= Texte de lecture =
McCreary ne se contente pas de collectionner les interventions d’instruments exotiques, il utilise également une petite formation chorale, comme dans la scène d’ouverture de la saison qui voit le duc de Milan poignardé en pleine messe, créant un mouvement de panique parmi les fidèles rassemblés. On aurait pu croire que le compositeur allait déchainer tout l’orchestre pour représenter l’outrage, mais il n’utilise ici qu’un chœur masculin qui entonne des psaumes religieux pour dépeindre l’événement. L’effet produit est saisissant, d’autant plus lorsque l’orchestre de cordes et les pulsations synthétiques apparaissent pour marquer le crime.

 

Lorenzo de Medici (Elliot Cowan)

 

L’horrible nouvelle de l’assassinat du duc est rapportée aux oreilles de Lorenzo de Médicis, et McCreary fait intervenir un nouveau thème (figure 5). Enfin… pas tout à fait nouveau, puisqu’il s’agit en réalité d’une mélodie composée par un auteur de la Renaissance nommé Heinrich Isaac et dont les Médicis ont réellement employés les talents.

= Données à analyser =
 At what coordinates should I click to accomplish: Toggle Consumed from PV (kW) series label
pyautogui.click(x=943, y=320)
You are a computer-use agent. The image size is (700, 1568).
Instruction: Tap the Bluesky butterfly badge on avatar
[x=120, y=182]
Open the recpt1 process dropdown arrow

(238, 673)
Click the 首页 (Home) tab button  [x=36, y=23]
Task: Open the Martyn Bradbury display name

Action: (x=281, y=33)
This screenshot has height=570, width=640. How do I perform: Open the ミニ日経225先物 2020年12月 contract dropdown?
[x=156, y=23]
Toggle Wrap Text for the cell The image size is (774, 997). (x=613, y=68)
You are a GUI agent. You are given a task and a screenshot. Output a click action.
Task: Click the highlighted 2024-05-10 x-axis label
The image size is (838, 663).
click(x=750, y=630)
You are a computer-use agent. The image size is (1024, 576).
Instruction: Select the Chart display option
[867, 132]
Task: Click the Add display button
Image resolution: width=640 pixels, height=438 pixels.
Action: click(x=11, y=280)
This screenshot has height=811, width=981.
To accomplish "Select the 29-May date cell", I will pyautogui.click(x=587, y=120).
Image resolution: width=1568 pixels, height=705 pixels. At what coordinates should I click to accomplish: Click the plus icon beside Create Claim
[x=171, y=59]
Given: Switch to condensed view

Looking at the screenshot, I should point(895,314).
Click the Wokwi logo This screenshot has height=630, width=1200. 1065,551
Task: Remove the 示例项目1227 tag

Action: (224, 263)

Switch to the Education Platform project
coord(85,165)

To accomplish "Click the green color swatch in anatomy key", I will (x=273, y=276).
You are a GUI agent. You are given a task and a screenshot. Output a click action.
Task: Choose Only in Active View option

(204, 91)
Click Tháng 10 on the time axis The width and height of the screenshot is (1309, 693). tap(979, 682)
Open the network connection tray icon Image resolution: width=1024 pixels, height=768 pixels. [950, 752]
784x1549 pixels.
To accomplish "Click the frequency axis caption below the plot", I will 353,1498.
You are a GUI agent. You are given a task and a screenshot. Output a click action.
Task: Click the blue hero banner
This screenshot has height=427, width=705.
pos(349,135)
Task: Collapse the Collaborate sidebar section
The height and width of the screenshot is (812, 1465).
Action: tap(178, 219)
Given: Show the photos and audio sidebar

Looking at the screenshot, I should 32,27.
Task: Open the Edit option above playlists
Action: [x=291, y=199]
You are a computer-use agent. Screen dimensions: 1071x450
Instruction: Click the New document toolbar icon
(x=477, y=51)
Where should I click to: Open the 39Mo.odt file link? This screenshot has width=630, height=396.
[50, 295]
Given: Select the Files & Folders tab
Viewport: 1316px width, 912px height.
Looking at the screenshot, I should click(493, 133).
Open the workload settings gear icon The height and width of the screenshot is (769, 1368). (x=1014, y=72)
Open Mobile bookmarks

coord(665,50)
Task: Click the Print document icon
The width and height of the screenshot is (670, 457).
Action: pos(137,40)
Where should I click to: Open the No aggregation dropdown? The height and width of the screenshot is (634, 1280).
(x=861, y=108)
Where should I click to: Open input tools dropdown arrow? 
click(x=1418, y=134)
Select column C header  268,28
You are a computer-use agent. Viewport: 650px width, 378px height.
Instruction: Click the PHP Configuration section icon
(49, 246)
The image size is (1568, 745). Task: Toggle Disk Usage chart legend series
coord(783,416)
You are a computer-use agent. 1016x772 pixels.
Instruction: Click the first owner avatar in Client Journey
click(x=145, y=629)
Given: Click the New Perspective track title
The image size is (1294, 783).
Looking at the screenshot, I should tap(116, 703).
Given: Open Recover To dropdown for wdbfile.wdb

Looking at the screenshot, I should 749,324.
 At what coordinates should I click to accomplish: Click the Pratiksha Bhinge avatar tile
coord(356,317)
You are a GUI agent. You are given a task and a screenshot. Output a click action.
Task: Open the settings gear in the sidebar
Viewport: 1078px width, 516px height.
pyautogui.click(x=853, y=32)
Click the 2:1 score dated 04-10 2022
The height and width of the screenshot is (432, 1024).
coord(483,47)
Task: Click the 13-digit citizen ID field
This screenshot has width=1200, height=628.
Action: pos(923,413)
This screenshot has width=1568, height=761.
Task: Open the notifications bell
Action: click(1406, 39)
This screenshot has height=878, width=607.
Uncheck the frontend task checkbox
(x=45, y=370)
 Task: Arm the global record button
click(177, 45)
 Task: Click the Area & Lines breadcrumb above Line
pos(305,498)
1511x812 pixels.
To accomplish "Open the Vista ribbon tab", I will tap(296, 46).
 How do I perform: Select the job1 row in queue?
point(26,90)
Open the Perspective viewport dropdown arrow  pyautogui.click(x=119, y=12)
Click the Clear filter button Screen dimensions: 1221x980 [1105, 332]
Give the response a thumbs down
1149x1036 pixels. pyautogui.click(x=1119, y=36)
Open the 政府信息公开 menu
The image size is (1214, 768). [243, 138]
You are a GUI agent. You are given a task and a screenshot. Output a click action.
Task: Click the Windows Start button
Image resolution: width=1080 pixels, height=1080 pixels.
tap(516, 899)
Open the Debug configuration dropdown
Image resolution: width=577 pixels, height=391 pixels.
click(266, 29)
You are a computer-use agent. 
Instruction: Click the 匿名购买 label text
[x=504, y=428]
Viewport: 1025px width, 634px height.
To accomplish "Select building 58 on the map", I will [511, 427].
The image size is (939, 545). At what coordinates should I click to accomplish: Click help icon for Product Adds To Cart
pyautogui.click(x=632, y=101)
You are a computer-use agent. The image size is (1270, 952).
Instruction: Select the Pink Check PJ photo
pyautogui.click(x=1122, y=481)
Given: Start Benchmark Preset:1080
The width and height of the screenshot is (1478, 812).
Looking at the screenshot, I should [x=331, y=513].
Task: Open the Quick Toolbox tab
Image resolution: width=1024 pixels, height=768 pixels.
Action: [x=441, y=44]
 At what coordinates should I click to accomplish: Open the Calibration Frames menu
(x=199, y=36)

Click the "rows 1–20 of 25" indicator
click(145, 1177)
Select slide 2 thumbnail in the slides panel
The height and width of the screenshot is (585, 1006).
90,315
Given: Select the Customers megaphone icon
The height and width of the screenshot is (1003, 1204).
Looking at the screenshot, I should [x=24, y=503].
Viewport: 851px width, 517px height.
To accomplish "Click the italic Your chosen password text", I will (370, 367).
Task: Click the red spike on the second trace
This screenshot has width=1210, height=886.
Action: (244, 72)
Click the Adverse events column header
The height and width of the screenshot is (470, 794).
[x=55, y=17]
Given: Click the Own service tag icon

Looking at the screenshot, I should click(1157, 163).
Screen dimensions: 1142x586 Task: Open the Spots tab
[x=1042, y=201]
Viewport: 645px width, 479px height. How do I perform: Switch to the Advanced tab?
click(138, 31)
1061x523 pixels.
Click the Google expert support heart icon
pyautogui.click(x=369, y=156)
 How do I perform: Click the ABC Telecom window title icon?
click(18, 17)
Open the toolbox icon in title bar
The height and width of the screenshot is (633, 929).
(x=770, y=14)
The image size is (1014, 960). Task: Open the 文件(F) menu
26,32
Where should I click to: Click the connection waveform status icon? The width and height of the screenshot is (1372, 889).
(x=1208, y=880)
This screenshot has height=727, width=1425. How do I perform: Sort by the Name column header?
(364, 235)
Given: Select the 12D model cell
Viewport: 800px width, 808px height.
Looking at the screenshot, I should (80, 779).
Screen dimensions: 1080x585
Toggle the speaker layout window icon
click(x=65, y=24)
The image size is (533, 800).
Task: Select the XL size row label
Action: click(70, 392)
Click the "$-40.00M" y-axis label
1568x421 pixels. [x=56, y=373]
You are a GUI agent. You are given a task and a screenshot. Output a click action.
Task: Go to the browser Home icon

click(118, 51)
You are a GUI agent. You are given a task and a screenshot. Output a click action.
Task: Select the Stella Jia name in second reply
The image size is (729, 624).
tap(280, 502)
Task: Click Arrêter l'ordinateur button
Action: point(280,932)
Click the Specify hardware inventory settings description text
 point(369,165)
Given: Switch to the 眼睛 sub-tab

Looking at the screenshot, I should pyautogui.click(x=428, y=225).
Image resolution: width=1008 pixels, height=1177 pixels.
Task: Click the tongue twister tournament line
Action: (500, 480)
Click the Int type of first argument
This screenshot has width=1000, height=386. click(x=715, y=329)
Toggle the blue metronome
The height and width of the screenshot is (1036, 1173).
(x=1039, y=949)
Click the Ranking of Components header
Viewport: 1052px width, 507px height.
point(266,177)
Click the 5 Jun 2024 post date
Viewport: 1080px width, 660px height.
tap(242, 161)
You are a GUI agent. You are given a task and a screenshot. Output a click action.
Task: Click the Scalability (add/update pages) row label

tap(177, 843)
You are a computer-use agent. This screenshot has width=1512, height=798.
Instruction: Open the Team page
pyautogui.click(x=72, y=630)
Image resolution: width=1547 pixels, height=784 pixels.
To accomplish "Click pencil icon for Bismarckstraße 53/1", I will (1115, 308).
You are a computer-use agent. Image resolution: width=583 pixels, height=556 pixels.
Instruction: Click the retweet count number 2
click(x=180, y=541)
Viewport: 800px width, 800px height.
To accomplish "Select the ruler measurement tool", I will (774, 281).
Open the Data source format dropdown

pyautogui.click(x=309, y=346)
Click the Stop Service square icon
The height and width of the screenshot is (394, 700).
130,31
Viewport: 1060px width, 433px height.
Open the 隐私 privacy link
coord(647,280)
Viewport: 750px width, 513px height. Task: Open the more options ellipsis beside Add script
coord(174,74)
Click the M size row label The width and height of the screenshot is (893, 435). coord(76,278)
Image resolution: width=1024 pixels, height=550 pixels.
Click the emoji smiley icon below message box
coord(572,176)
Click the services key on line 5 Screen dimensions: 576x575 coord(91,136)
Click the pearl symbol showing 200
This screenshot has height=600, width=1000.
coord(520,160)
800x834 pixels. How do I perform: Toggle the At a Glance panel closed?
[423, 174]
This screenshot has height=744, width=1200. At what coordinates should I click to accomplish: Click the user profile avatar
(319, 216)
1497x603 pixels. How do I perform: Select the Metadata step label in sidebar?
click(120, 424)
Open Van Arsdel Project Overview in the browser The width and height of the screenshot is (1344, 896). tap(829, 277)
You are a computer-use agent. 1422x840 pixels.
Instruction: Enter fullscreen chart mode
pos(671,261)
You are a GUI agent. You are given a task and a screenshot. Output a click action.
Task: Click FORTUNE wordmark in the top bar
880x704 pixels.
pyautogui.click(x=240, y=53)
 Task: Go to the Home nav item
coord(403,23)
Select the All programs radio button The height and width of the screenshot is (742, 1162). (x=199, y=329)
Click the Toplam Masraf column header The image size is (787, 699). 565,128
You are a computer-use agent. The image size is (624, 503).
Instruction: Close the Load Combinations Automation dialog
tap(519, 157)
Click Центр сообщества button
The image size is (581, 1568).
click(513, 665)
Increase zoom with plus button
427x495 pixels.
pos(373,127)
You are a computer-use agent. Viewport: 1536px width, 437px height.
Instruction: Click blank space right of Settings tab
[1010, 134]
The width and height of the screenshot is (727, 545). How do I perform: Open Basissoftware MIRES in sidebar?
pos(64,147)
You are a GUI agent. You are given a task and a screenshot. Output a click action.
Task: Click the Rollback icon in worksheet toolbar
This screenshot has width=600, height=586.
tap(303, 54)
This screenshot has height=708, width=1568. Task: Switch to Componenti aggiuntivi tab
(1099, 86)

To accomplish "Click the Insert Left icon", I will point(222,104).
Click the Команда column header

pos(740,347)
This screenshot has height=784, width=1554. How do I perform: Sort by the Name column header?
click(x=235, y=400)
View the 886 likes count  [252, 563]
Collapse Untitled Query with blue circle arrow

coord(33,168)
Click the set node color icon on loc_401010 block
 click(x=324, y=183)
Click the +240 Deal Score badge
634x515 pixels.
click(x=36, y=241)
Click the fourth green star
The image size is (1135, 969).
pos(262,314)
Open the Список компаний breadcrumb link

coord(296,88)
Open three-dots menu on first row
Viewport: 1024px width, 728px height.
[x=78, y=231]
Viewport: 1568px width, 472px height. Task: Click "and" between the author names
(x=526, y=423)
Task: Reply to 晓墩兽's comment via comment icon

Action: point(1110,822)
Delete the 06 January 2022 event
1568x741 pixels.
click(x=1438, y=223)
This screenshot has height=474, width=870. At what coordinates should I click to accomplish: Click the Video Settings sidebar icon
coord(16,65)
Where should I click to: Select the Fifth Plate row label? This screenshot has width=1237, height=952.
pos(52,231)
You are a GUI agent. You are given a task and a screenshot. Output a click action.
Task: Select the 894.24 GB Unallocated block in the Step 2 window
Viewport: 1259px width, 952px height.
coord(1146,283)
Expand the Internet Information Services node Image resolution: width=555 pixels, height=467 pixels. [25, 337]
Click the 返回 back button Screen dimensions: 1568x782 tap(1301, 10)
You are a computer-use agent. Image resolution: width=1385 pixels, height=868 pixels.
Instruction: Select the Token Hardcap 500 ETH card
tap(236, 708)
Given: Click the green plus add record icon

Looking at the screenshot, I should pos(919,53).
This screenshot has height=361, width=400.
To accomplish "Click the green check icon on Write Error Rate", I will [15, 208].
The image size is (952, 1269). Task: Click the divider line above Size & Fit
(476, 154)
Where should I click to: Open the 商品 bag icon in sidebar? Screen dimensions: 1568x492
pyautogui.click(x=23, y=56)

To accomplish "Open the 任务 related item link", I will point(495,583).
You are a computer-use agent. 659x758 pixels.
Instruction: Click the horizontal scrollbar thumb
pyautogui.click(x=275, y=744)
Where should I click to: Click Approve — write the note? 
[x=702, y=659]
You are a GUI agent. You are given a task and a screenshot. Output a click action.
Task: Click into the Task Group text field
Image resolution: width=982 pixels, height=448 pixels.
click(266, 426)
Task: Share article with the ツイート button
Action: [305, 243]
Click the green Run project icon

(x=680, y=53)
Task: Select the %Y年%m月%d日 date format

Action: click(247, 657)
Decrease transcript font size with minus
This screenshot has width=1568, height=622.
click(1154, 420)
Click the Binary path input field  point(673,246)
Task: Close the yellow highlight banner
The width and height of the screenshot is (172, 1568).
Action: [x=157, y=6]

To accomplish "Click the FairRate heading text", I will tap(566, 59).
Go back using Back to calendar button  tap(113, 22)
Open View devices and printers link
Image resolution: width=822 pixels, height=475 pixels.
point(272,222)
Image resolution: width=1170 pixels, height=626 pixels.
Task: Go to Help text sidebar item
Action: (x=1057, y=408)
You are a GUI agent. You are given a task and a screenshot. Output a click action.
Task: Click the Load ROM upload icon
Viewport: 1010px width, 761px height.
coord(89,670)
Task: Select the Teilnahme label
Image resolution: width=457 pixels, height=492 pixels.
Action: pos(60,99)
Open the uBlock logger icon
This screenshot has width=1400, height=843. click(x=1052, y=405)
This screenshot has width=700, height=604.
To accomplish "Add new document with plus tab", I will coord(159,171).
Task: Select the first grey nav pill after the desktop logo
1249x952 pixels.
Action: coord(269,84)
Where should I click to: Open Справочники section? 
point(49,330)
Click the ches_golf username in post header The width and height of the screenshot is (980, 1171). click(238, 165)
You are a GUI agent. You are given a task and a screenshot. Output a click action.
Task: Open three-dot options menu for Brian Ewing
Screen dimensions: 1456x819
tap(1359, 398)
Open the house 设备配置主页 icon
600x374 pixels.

= Consigne =
Relevez dans le texte sur la musique de McCreary le passage situé entre « Lorenzo de Medici » et « employés les talents. », ces deux bornes comprises, et recopiez-le sans rien y changer.

= Corrigé =
Lorenzo de Medici (Elliot Cowan)

 

L’horrible nouvelle de l’assassinat du duc est rapportée aux oreilles de Lorenzo de Médicis, et McCreary fait intervenir un nouveau thème (figure 5). Enfin… pas tout à fait nouveau, puisqu’il s’agit en réalité d’une mélodie composée par un auteur de la Renaissance nommé Heinrich Isaac et dont les Médicis ont réellement employés les talents.